EXERCISE DETAILS: Could you restate the data word for word?

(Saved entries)
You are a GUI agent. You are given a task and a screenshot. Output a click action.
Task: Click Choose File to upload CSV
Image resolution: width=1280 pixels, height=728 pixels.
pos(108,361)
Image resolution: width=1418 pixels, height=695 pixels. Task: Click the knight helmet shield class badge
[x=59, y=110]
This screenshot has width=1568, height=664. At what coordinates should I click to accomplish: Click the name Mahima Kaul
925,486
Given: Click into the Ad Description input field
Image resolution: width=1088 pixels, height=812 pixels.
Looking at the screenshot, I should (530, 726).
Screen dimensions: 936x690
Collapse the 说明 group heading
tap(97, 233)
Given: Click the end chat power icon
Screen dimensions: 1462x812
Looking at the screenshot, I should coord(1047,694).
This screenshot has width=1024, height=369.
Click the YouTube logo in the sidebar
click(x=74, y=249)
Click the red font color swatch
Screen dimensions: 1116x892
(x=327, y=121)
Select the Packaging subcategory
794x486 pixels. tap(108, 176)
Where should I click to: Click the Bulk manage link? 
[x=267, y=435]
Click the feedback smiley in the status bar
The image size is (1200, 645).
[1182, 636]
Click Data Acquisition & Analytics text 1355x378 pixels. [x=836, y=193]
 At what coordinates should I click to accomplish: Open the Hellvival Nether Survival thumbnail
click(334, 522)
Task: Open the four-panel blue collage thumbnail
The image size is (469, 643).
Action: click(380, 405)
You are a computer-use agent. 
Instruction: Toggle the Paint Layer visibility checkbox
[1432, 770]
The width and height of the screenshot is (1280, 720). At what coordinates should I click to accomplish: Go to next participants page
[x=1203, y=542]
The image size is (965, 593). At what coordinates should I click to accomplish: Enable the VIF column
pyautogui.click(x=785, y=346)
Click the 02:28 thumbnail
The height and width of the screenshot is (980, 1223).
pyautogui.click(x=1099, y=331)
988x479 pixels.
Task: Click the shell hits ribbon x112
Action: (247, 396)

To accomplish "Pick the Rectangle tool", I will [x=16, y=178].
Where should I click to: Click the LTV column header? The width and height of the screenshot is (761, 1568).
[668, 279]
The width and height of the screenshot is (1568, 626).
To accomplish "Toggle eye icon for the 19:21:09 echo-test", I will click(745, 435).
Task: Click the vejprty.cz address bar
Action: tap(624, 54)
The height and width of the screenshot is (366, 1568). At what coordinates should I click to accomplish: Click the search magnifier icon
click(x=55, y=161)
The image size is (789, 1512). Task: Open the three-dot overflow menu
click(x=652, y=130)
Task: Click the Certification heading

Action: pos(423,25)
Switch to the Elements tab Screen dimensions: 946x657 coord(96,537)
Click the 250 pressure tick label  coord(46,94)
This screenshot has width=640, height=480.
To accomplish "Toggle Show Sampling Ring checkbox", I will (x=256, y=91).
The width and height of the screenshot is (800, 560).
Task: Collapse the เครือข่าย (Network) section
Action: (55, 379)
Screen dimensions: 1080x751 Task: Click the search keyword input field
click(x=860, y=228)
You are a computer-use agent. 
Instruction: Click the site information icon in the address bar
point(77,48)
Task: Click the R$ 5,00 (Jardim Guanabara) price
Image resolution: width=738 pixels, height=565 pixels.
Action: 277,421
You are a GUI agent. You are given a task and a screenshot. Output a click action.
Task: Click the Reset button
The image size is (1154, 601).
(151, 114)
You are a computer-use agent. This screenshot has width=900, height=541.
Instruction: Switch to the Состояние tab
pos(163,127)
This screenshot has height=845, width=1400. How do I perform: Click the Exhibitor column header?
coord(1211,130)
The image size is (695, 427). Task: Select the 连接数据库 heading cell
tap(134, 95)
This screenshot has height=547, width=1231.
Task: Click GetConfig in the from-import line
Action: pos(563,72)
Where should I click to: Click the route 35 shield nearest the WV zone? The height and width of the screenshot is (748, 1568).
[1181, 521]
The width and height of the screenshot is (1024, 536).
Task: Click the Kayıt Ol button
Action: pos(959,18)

TASK RESPONSE:
You are a GUI agent. You are given a task and a screenshot. Output a click action.
Task: Click Choose File to upload CSV
Image resolution: width=1280 pixels, height=728 pixels.
pos(108,361)
Image resolution: width=1418 pixels, height=695 pixels. Task: Click the knight helmet shield class badge
[x=59, y=110]
This screenshot has width=1568, height=664. At what coordinates should I click to accomplish: Click the name Mahima Kaul
925,486
Given: Click into the Ad Description input field
Image resolution: width=1088 pixels, height=812 pixels.
Looking at the screenshot, I should (530, 726).
Screen dimensions: 936x690
Collapse the 说明 group heading
tap(97, 233)
Given: Click the end chat power icon
Screen dimensions: 1462x812
Looking at the screenshot, I should coord(1047,694).
This screenshot has width=1024, height=369.
Click the YouTube logo in the sidebar
click(x=74, y=249)
Click the red font color swatch
Screen dimensions: 1116x892
(x=327, y=121)
Select the Packaging subcategory
794x486 pixels. tap(108, 176)
Where should I click to: Click the Bulk manage link? 
[x=267, y=435]
Click the feedback smiley in the status bar
The image size is (1200, 645).
[1182, 636]
Click Data Acquisition & Analytics text 1355x378 pixels. [x=836, y=193]
 At what coordinates should I click to accomplish: Open the Hellvival Nether Survival thumbnail
click(334, 522)
Task: Open the four-panel blue collage thumbnail
The image size is (469, 643).
Action: click(380, 405)
You are a computer-use agent. 
Instruction: Toggle the Paint Layer visibility checkbox
[1432, 770]
The width and height of the screenshot is (1280, 720). At what coordinates should I click to accomplish: Go to next participants page
[x=1203, y=542]
The image size is (965, 593). At what coordinates should I click to accomplish: Enable the VIF column
pyautogui.click(x=785, y=346)
Click the 02:28 thumbnail
The height and width of the screenshot is (980, 1223).
pyautogui.click(x=1099, y=331)
988x479 pixels.
Task: Click the shell hits ribbon x112
Action: (247, 396)

To accomplish "Pick the Rectangle tool", I will [x=16, y=178].
Where should I click to: Click the LTV column header? The width and height of the screenshot is (761, 1568).
[668, 279]
The width and height of the screenshot is (1568, 626).
To accomplish "Toggle eye icon for the 19:21:09 echo-test", I will click(745, 435).
Task: Click the vejprty.cz address bar
Action: tap(624, 54)
The height and width of the screenshot is (366, 1568). At what coordinates should I click to accomplish: Click the search magnifier icon
click(x=55, y=161)
The image size is (789, 1512). Task: Open the three-dot overflow menu
click(x=652, y=130)
Task: Click the Certification heading

Action: pos(423,25)
Switch to the Elements tab Screen dimensions: 946x657 coord(96,537)
Click the 250 pressure tick label  coord(46,94)
This screenshot has width=640, height=480.
To accomplish "Toggle Show Sampling Ring checkbox", I will (x=256, y=91).
The width and height of the screenshot is (800, 560).
Task: Collapse the เครือข่าย (Network) section
Action: (55, 379)
Screen dimensions: 1080x751 Task: Click the search keyword input field
click(x=860, y=228)
You are a computer-use agent. 
Instruction: Click the site information icon in the address bar
point(77,48)
Task: Click the R$ 5,00 (Jardim Guanabara) price
Image resolution: width=738 pixels, height=565 pixels.
Action: 277,421
You are a GUI agent. You are given a task and a screenshot. Output a click action.
Task: Click the Reset button
The image size is (1154, 601).
(151, 114)
You are a computer-use agent. This screenshot has width=900, height=541.
Instruction: Switch to the Состояние tab
pos(163,127)
This screenshot has height=845, width=1400. How do I perform: Click the Exhibitor column header?
coord(1211,130)
The image size is (695, 427). Task: Select the 连接数据库 heading cell
tap(134, 95)
This screenshot has height=547, width=1231.
Task: Click GetConfig in the from-import line
Action: pos(563,72)
Where should I click to: Click the route 35 shield nearest the WV zone? The height and width of the screenshot is (748, 1568).
[1181, 521]
The width and height of the screenshot is (1024, 536).
Task: Click the Kayıt Ol button
Action: pos(959,18)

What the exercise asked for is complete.